Le teint hâlé par de longues vacances passées dans sa maison en Corse, les pensées encore un peu embrumées par cette période de farniente, ainsi qu'elle s'en excusera plusieurs fois bien que sa sagacité ne nous ait en rien paru émoussée, elle nous reçoit au 8eétage d'un immeuble qu'elle occupe dans une petite rue du 15e arrondissement où elle a installé sa boîte de production il y a trente ans. Simple, confortable, lumineux, disposant d'un balcon donnant sur la tour Eiffel qui émerge des toits, le lieu est propice à la discussion.

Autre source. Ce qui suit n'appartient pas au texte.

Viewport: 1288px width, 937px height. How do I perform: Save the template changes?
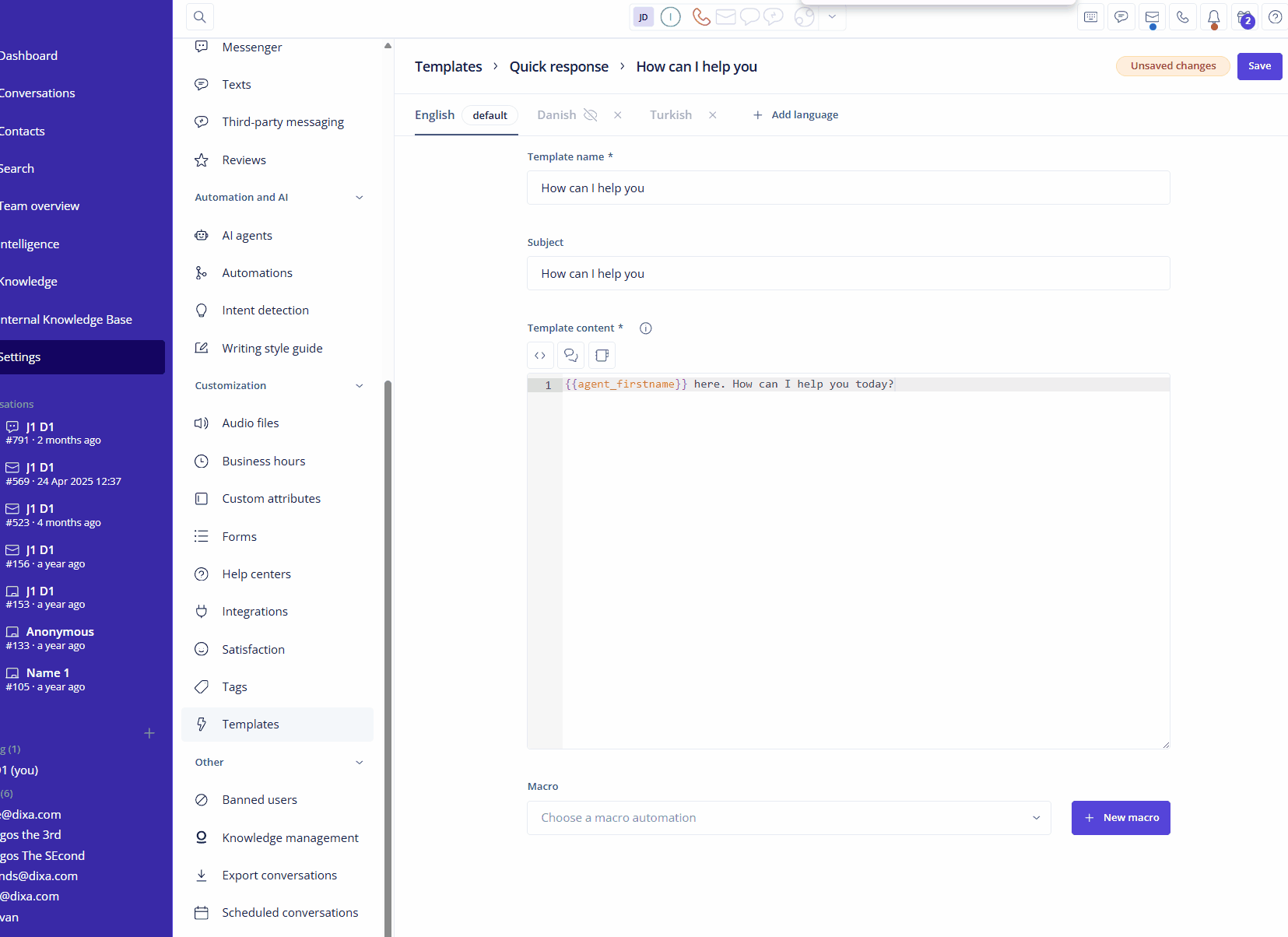[x=1259, y=66]
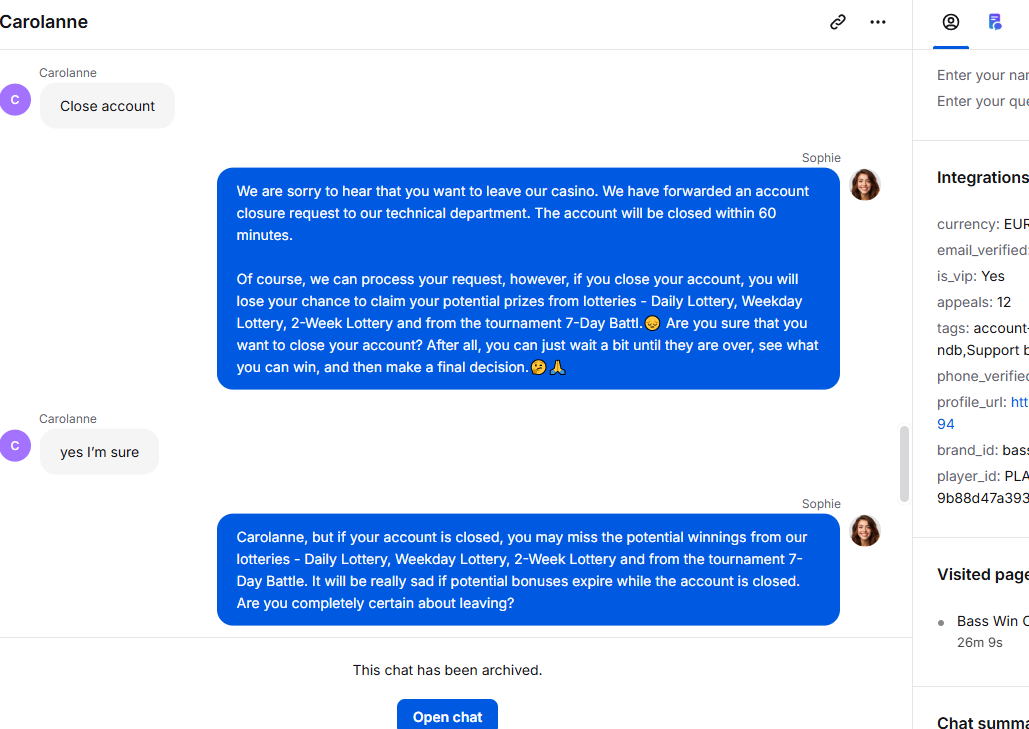
Task: Click Sophie's photo beside first reply
Action: (x=864, y=184)
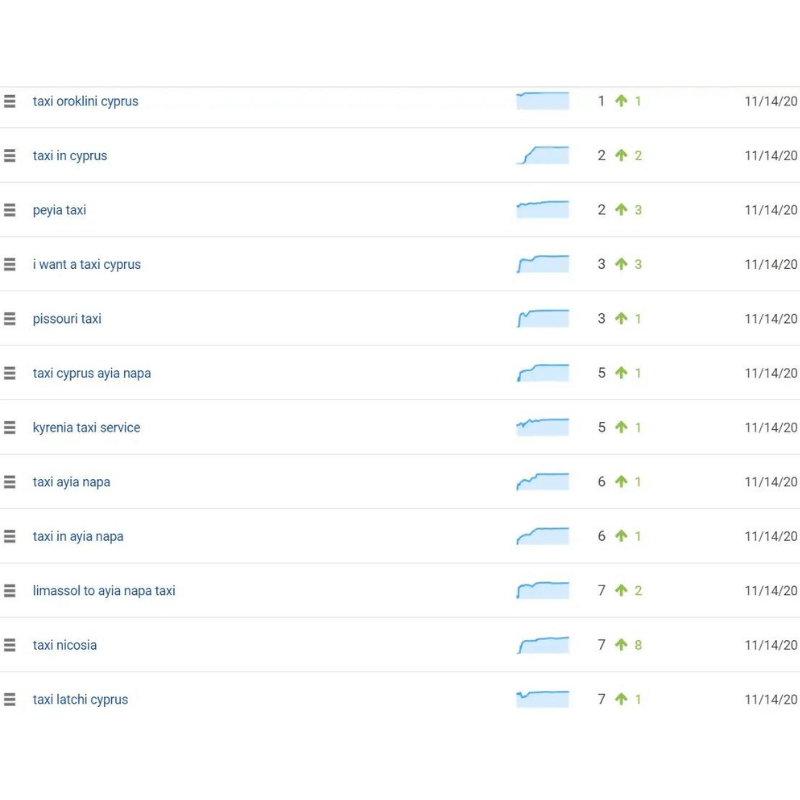Click the limassol to ayia napa taxi keyword
The height and width of the screenshot is (800, 800).
coord(103,591)
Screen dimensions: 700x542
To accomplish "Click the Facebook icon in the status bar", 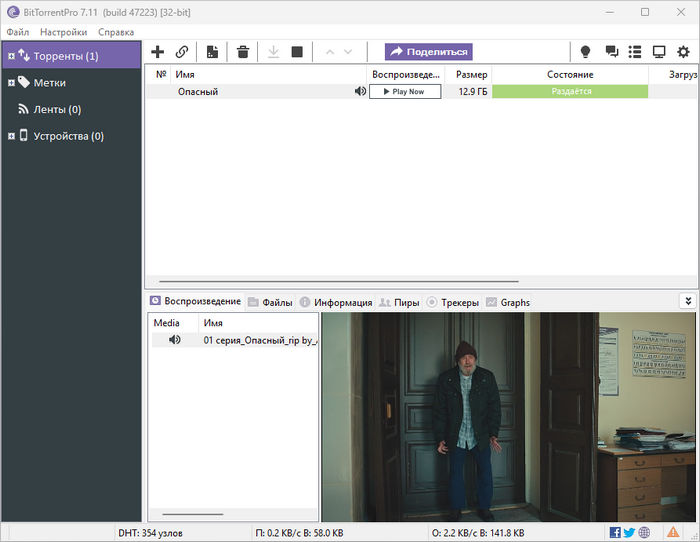I will pyautogui.click(x=615, y=532).
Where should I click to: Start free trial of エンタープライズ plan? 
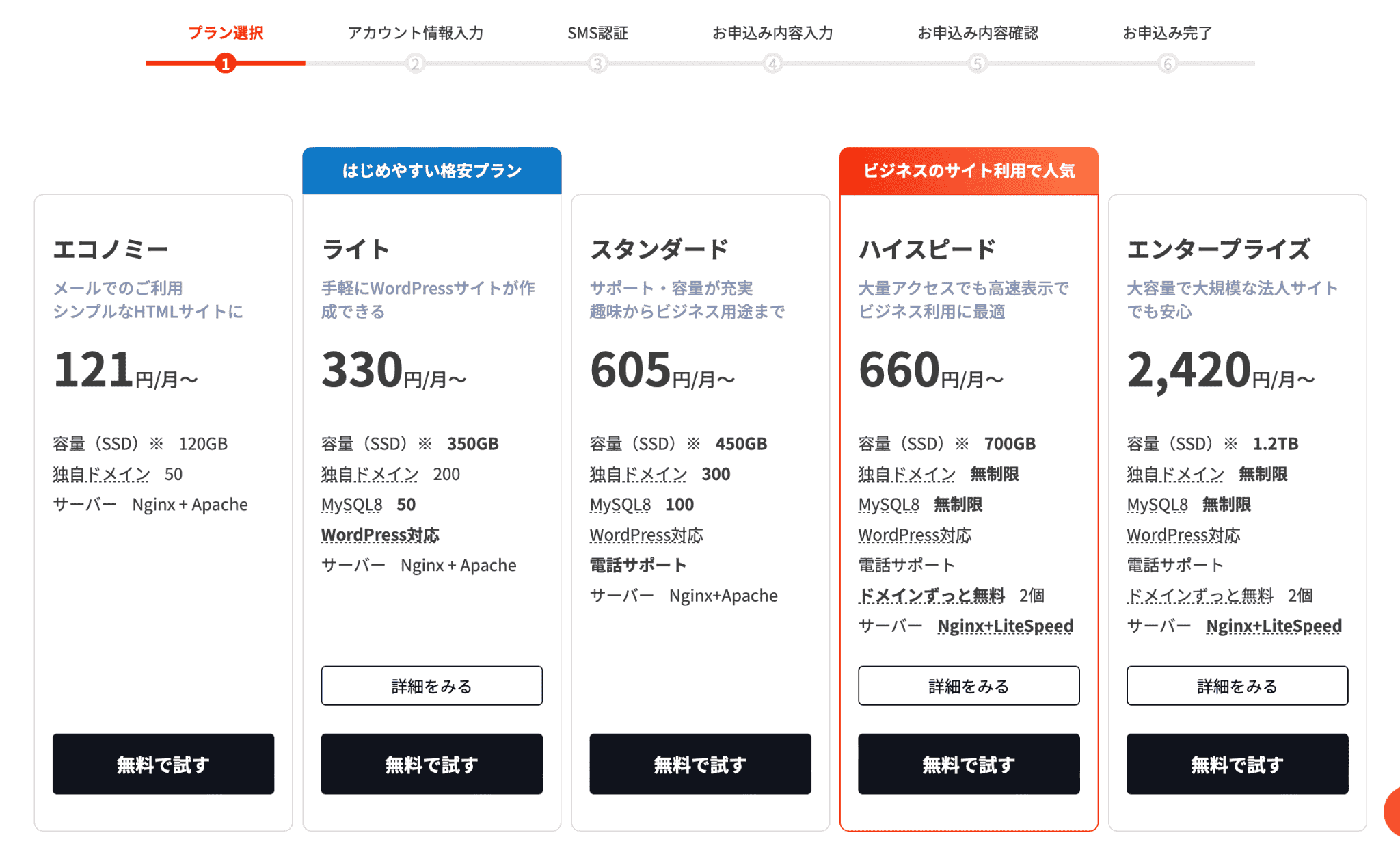[x=1237, y=764]
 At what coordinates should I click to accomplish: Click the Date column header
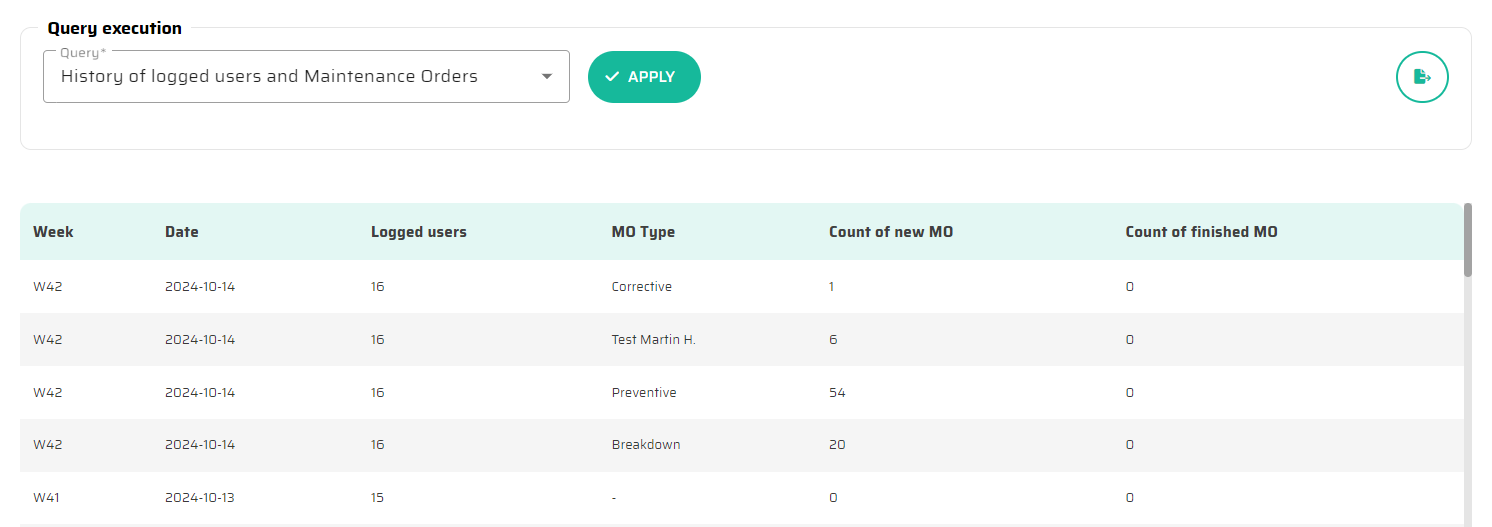point(182,232)
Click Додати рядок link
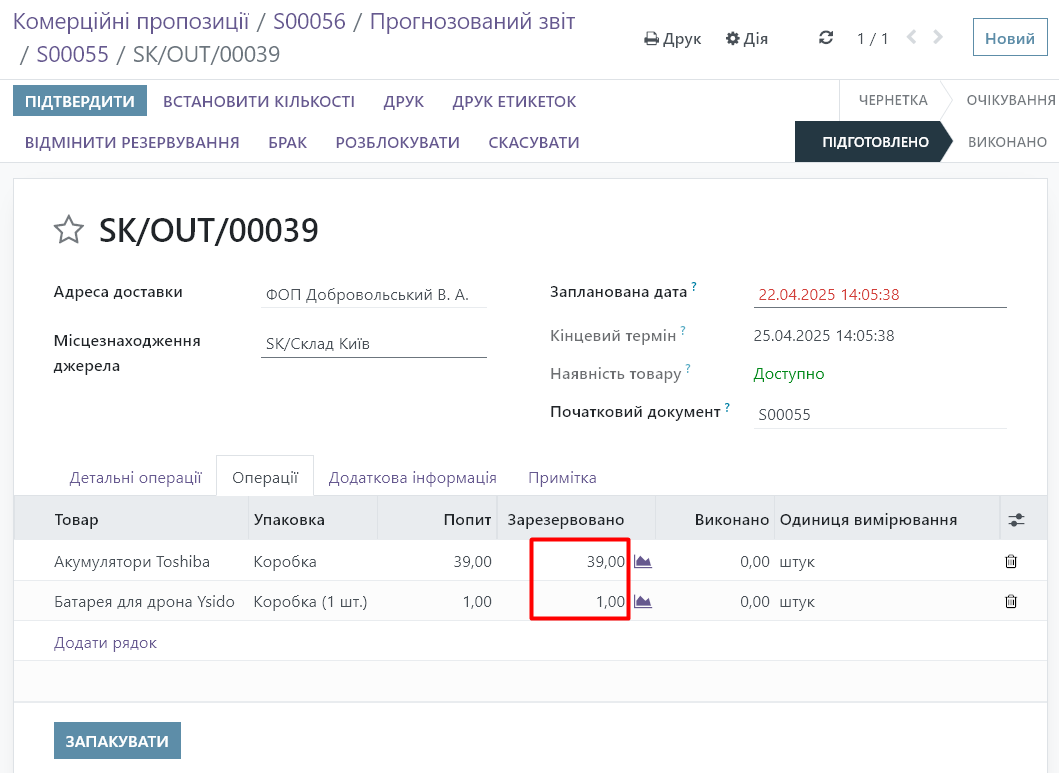Image resolution: width=1059 pixels, height=773 pixels. pos(105,643)
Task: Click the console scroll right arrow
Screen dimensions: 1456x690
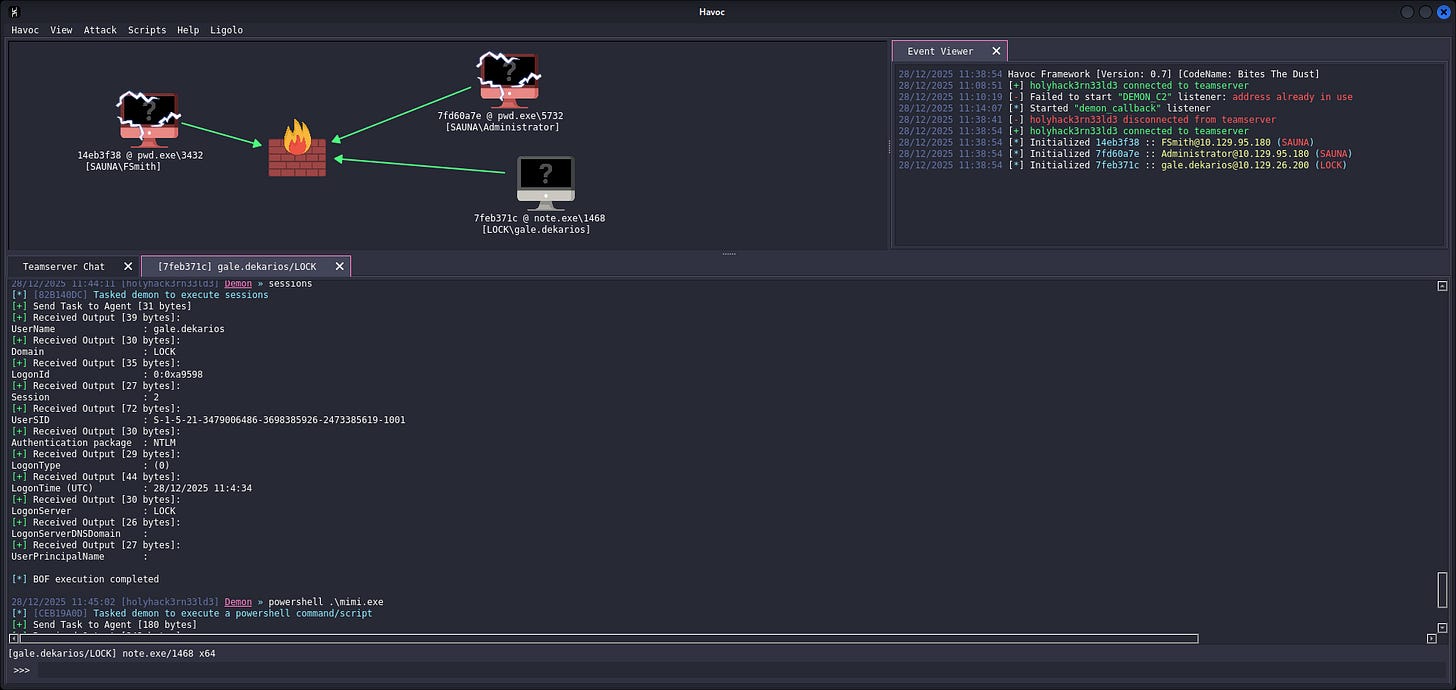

Elle durera près de deux heures au cours desquelles Mireille nous parlera de sa vie publique, bien sûr, de son métier, des innombrables rencontres auxquelles il a donné lieu, de sa façon de travailler, mais elle évoquera aussi longuement sa vie privée. Son mari Dominique, la perte de leur enfant, ses loisirs, son refuge en Corse. Autant de thèmes que nous vous proposons de découvrir en plusieurs fois, histoire de faire durer le plaisir de ce moment suspendu.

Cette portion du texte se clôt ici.